Created attachment 471384 [details] emerge --info llvm I am using media-libs/mesa-17.0.5, sys-devel/llvm-3.9.1-r1 and media-libs/vulkan-loader-1.0.42.0. When I am trying to execute any vulkan demo (like vulkaninfo) I am getting the following error: =========== VULKAN INFO =========== Vulkan API Version: 1.0.42 : CommandLine Error: Option 'asan-instrument-assembly' registered more than once!

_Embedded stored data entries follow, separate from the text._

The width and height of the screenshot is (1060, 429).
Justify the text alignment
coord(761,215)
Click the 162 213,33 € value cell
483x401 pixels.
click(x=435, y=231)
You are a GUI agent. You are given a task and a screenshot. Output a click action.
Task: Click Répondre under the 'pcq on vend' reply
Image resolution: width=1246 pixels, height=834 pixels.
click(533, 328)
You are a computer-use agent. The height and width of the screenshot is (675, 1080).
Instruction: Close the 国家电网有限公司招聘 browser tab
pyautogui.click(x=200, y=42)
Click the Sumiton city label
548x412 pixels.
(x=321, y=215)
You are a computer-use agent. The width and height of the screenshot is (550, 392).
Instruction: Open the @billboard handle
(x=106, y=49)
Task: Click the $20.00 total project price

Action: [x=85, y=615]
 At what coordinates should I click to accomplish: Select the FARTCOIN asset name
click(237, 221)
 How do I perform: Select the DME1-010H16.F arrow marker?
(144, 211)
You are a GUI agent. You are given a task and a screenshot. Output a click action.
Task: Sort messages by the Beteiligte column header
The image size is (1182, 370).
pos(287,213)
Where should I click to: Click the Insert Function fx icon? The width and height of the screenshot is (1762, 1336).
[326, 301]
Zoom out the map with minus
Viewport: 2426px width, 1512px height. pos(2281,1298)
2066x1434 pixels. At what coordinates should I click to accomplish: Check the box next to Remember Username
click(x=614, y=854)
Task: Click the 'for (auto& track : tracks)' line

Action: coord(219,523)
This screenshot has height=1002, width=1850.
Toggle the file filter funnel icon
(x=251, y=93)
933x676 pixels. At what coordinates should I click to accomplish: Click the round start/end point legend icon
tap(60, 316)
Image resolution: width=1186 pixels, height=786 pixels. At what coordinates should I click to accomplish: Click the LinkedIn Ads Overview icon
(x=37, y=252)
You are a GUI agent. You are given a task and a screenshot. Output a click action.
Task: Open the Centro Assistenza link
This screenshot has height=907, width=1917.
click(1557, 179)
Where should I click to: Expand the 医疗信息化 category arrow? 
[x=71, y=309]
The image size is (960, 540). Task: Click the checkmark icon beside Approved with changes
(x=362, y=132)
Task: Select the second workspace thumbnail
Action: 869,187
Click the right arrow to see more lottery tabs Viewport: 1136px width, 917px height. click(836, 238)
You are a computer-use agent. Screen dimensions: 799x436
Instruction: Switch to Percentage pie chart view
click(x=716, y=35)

LLVM ERROR: inconsistency in registered CommandLine options This has both been mentioned in our forums and upstream: - https://forums.gentoo.org/viewtopic-p-8006010.html#8006010 - https://lists.freedesktop.org/archives/mesa-dev/2016-October/130765.html
Created attachment 471386 [details] emerge --info mesa
The following quote is from upstream support: https://patchwork.freedesktop.org/patch/125361/ > This was reported/mentioned by Dave back in Feb [1] .The conclusion is > - do not use BUILD_SHARED_LIBS [2]. > > [1] https://lists.freedesktop.org/archives/mesa-dev/2016-February/107242.html > [2] https://lists.freedesktop.org/archives/mesa-dev/2016-February/107306.html
Actually, it's not a bug with media-libs/vulkan-loader but with sys-devel/llvm.
(In reply to EoD from comment #3) > Actually, it's not a bug with media-libs/vulkan-loader but with > sys-devel/llvm. Does anyone know why llvm and clang are (gentoo default) compiled with BUILD_SHARED_LIBS rather than with LLVM_BUILD_LLVM_DYLIB? From what I've seen it is not generally recommended https://releases.llvm.org/5.0.0/docs/CMake.html And leads to problems like 61754 When configured with LLVM_BUILD_LLVM_DYLIB, media-libs/mesa-17.3.0_rc2 installs successfully (provided it is compiled with --disable-llvm-shared-libs), then the runtime error mentioned in bug 61754 no longer exists. I'm guessing that building with BUILD_SHARED_LIBS might be required by other packages? Tried a few like dev-libs/libclc, but this builds cleanly as well. Any ideas? Seems all of this could be sorted out if there were appropriate USE flags.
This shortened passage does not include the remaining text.